Detailed Molecular Biochemistry for Novel Therapeutic Design against Nipah and Hendra Virus: A Systematic Review

BACKGROUND: Nipah virus (NiV) and Hendra virus (HeV) of genus Henipavirus are the deadliest zoonotic virus, which cause severe respiratory ailment and fatal encephalitis in human and other susceptible animals. The fatality rate in these infections had been alarmingly high with no approved treatment available till date. Viral attachment and fusion with host cell membrane is essential for viral entry and is the most essential event of viral infection.

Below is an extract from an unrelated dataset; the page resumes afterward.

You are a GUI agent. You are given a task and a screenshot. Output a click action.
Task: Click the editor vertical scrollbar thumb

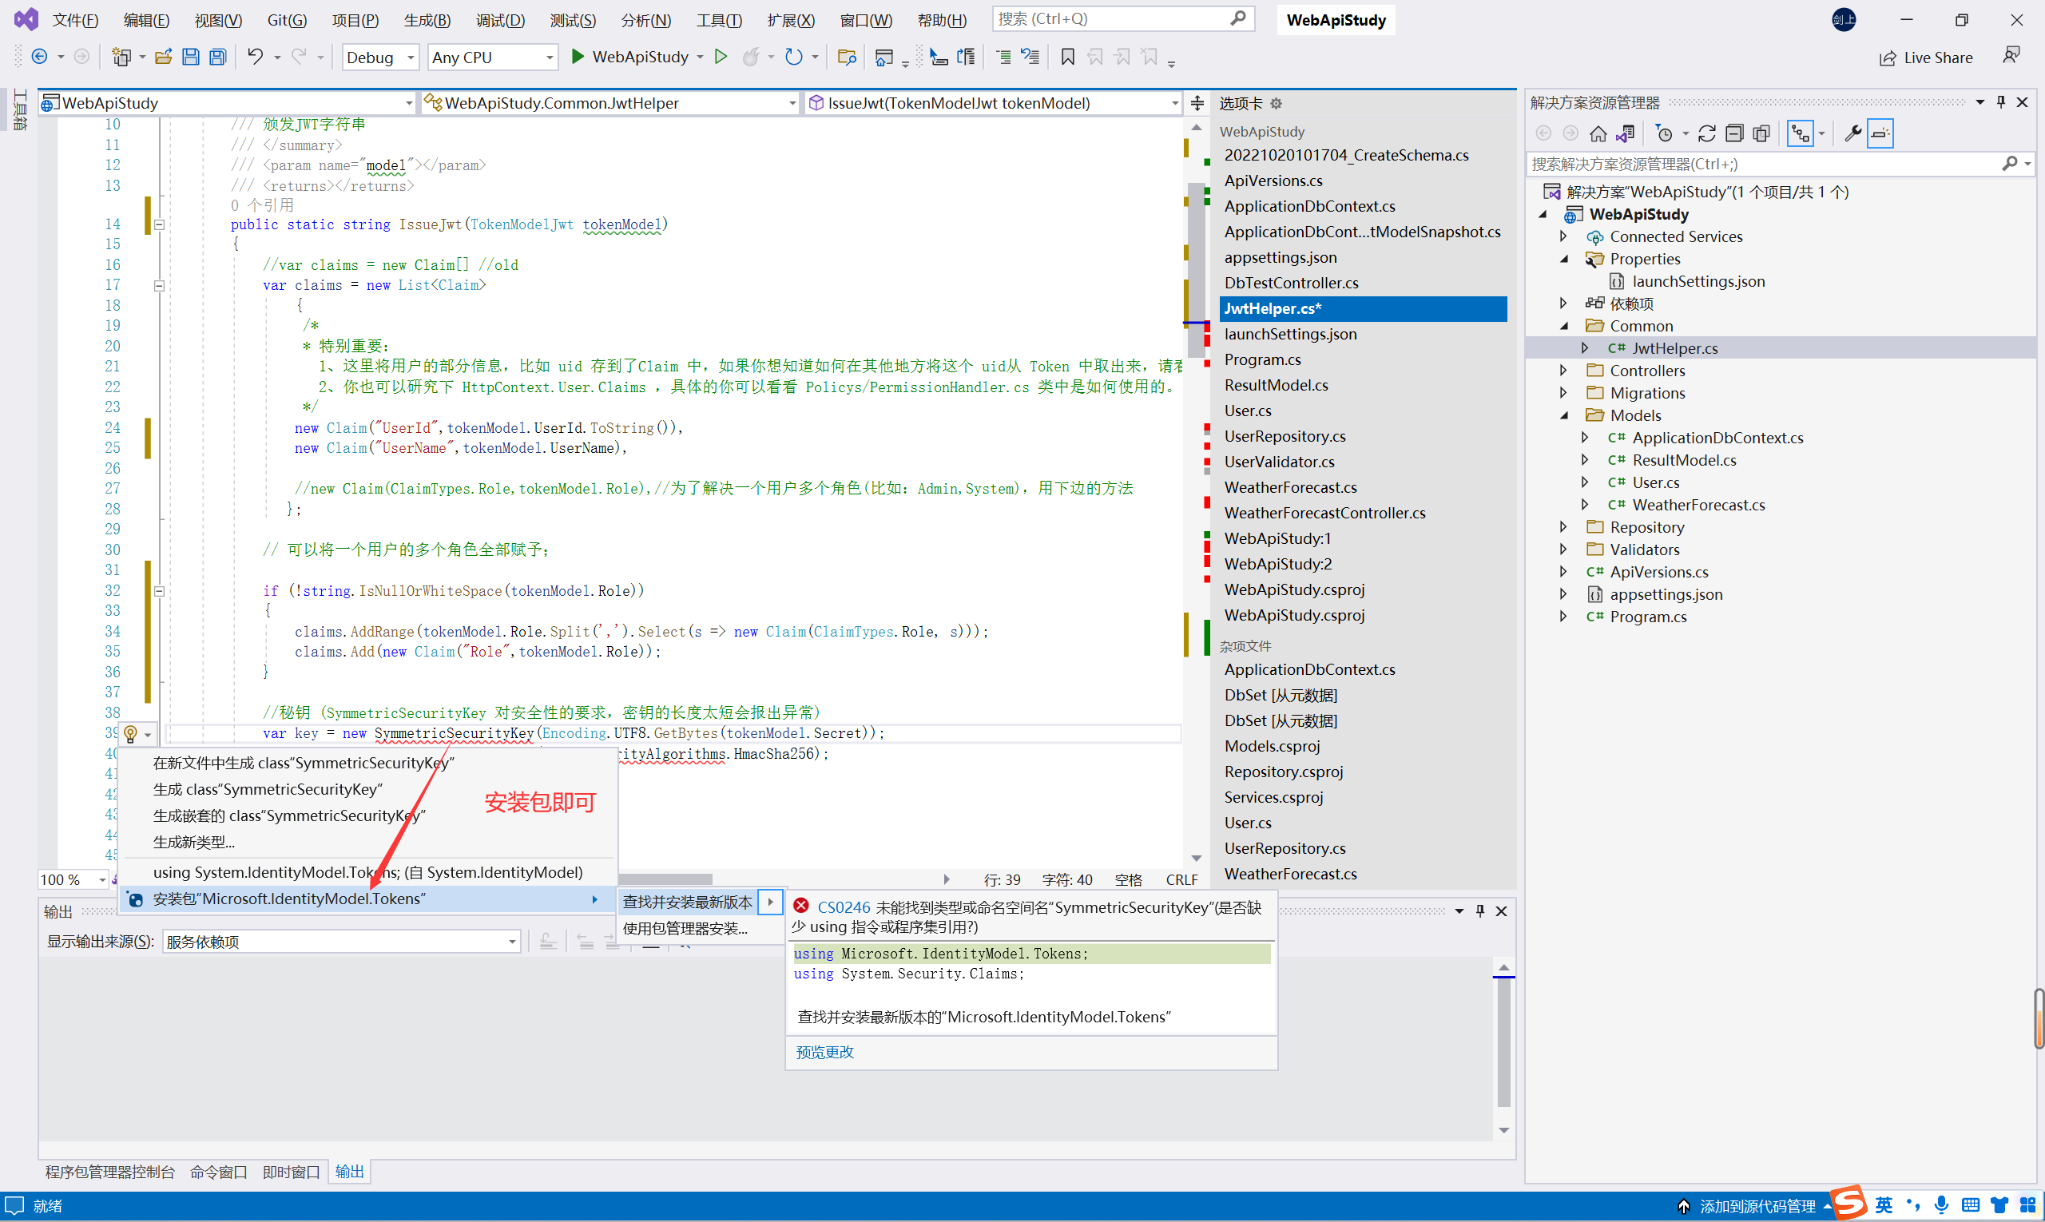coord(1196,272)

Viral attachment is mediated by interaction of Henipavirus attachment glycoprotein (G) with host cell receptor: Ephrin B2/B3, while viral fusion and endocytosis is mediated by combined action of both viral glycoprotein (G) and fusion protein (F). Conclusion and Future Prospects: This review highlights the mechanism of viral attachment, fusion and also explained basic mechanism and pathobiology of infection in humans. The drugs and therapeutics used either experimentally or clinically against NiV and HeV infection are documented and classified in detail. Some amino acid residues essential for functionality of G and F proteins are also emphasized. Therapeutic designing to target and block these residues can serve as a promising approach in future drug development against NiV and HeV.